_RECORDS SUPPLIED_
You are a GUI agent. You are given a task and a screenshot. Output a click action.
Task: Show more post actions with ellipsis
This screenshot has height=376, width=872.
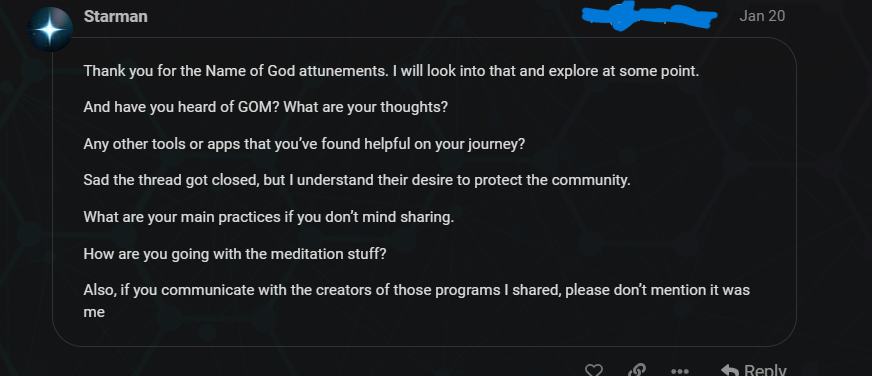click(x=680, y=371)
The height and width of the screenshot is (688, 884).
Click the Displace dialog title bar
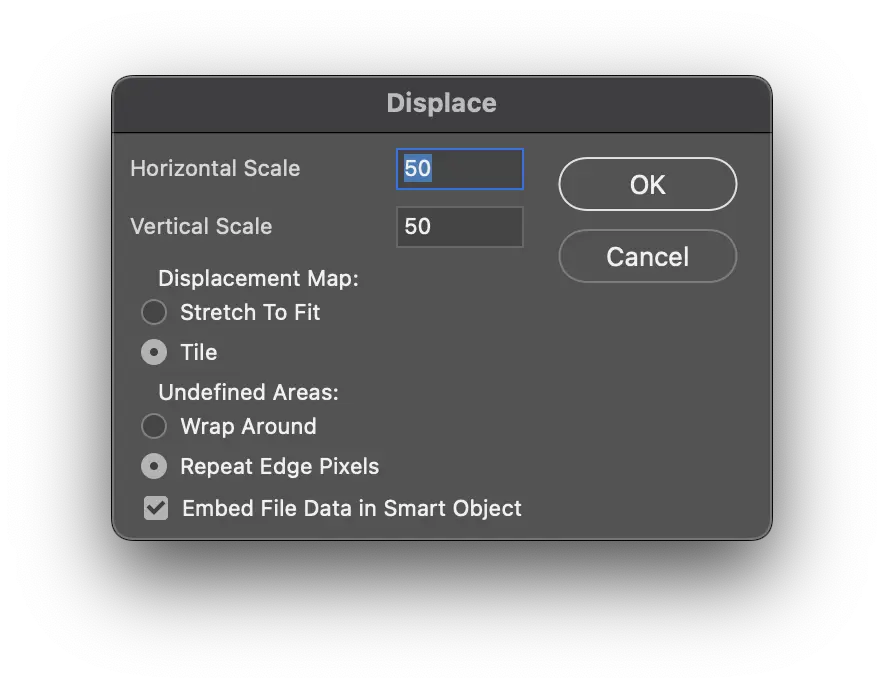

_WHAT TO PRODUCE_
Nothing but the lines from the one containing "The height and" through the last line of the records above should appear, each repeated exactly, with no pictures.

_TASK OUTPUT_
The height and width of the screenshot is (688, 884).
Click the Displace dialog title bar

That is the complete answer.